Repeat the entries below word for word, starting at the line that contains "Click the Open folder" and ending at the line that contains "click(x=732, y=155)", and include both of those lines.

· · · · · · ·

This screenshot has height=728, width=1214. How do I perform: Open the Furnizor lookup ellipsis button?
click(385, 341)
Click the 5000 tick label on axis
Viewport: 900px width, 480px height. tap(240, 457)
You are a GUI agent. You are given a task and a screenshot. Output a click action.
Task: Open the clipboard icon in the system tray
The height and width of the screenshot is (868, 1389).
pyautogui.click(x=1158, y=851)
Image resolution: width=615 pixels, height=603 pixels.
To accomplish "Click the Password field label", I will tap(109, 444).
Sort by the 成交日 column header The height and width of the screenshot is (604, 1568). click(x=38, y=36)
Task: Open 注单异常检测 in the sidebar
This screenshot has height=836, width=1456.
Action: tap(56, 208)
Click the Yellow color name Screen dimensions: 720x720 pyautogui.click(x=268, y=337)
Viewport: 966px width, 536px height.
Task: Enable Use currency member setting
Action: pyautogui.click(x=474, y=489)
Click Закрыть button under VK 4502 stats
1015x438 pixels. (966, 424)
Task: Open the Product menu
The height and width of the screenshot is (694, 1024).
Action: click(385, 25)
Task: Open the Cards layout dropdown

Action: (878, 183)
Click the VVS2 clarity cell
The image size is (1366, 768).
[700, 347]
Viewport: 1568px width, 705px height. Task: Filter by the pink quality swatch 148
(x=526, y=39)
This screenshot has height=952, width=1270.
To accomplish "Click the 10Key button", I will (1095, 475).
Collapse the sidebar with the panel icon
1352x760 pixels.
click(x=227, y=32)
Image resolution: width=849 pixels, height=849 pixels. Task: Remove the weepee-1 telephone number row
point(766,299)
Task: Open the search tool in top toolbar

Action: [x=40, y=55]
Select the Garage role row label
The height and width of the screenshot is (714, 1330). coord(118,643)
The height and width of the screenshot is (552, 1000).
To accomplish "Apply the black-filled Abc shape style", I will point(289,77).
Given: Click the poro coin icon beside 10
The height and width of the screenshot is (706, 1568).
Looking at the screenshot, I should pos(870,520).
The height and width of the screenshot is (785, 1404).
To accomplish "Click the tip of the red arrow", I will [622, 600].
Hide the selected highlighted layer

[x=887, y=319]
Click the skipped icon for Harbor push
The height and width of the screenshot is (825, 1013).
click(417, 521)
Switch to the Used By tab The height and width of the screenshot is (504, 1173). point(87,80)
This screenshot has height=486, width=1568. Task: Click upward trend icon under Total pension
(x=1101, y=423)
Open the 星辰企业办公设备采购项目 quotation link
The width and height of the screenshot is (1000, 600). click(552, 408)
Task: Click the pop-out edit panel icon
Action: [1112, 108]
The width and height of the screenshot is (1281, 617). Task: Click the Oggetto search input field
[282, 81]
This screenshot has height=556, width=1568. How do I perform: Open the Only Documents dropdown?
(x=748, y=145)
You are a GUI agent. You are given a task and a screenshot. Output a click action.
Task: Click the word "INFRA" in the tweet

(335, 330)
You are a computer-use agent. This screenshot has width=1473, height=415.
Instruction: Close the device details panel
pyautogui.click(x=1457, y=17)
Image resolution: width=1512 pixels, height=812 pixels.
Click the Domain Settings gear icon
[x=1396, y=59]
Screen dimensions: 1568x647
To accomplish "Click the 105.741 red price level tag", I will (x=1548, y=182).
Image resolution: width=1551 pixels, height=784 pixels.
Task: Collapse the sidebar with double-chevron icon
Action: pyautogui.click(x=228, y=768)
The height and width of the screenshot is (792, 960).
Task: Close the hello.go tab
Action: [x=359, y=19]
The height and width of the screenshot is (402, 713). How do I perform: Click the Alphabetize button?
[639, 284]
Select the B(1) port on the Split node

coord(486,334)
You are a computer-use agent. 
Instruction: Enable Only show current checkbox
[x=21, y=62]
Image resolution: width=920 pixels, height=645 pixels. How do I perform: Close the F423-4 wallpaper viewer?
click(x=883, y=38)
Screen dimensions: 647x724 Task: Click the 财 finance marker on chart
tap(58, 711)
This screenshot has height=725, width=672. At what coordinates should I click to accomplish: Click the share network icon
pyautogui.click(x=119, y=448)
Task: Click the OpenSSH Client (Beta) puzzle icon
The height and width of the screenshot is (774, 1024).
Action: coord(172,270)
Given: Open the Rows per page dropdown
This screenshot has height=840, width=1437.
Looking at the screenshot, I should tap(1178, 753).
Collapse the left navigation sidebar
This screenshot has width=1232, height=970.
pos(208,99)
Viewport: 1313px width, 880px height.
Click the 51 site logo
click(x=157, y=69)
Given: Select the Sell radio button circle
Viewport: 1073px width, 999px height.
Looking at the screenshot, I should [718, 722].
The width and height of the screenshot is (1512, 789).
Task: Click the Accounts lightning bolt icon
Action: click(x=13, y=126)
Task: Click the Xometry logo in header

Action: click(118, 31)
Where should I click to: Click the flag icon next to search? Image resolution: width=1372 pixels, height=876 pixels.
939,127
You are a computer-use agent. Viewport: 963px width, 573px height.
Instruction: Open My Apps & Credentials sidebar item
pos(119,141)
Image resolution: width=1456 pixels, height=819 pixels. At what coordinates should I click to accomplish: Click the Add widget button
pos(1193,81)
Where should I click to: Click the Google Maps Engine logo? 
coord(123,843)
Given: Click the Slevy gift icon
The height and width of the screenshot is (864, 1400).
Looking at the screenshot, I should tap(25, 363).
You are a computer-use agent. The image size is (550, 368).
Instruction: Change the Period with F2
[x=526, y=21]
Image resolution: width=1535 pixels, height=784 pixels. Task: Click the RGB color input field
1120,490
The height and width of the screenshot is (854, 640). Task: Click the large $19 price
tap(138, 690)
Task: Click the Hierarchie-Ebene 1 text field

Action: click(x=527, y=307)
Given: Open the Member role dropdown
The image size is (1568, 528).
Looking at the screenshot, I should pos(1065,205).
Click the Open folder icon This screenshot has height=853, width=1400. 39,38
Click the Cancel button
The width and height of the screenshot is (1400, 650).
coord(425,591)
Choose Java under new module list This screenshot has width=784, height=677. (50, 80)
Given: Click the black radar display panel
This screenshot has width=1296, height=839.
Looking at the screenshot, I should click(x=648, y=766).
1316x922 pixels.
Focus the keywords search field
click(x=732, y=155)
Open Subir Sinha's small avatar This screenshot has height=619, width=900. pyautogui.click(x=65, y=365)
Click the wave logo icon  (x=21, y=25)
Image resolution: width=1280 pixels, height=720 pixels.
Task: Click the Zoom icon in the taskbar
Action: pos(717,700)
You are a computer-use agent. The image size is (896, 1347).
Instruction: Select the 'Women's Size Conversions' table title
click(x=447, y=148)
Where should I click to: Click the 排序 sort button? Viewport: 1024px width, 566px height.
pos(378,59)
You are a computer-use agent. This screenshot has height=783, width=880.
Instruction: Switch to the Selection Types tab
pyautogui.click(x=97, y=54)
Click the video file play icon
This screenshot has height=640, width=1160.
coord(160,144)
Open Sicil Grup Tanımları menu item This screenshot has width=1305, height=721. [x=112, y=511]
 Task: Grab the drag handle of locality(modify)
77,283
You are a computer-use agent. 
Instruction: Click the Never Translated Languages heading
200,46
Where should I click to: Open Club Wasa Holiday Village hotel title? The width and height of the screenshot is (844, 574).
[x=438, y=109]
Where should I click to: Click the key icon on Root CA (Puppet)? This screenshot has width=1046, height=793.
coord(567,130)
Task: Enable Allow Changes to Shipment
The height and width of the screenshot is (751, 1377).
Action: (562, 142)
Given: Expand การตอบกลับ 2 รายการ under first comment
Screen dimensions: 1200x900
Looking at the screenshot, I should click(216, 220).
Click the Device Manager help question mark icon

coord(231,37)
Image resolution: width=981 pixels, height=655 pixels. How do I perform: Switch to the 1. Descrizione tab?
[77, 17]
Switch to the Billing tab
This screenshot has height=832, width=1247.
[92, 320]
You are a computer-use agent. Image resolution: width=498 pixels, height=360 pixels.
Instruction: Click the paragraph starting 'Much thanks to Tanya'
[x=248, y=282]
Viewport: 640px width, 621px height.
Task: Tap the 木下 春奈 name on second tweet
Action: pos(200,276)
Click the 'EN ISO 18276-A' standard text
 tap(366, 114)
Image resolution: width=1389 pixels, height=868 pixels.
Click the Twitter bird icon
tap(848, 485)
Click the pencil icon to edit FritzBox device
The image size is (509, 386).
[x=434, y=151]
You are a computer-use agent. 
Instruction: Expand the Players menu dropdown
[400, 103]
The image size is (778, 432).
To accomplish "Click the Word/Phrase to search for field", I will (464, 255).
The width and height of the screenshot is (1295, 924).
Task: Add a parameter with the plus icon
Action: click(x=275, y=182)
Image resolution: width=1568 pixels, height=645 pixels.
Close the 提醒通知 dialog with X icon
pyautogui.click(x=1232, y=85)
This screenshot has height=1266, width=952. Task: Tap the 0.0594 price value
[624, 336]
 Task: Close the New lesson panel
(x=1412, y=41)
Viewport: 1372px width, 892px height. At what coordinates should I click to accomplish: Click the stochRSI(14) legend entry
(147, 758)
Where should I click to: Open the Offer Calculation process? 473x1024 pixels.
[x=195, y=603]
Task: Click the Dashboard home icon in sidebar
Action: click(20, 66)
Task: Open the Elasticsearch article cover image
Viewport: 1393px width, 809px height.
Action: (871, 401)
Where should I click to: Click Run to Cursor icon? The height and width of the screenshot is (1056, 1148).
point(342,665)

· · · · · · ·

### EXPECTED ANSWER
Click the Open folder icon This screenshot has height=853, width=1400. 39,38
Click the Cancel button
The width and height of the screenshot is (1400, 650).
coord(425,591)
Choose Java under new module list This screenshot has width=784, height=677. (50, 80)
Given: Click the black radar display panel
This screenshot has width=1296, height=839.
Looking at the screenshot, I should click(x=648, y=766).
1316x922 pixels.
Focus the keywords search field
click(x=732, y=155)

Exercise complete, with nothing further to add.